_Brief_:
Return each line of the listing that follows in which the string "computer" can be found.

_Source material_:
• • •

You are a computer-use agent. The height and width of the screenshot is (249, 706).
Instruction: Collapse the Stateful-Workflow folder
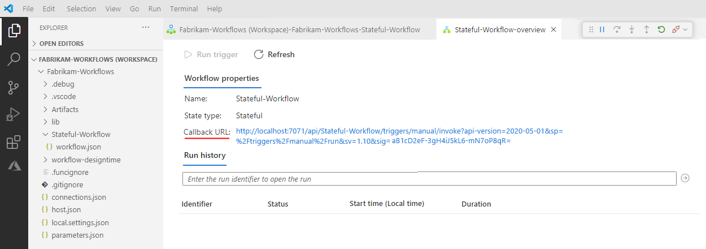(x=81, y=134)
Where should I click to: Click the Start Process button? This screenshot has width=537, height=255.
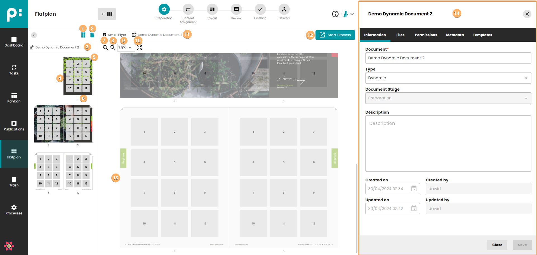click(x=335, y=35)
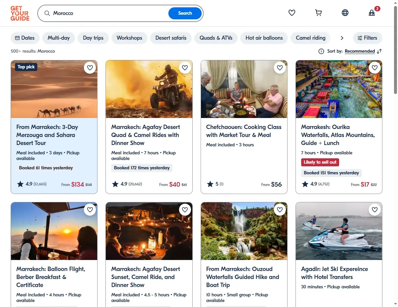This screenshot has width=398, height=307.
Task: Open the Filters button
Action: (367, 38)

• • •

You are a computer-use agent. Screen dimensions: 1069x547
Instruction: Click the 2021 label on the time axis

• • •

_Result below_:
You are a computer-use agent. The height and width of the screenshot is (249, 706).
You are a computer-use agent. Screen dimensions: 1069x547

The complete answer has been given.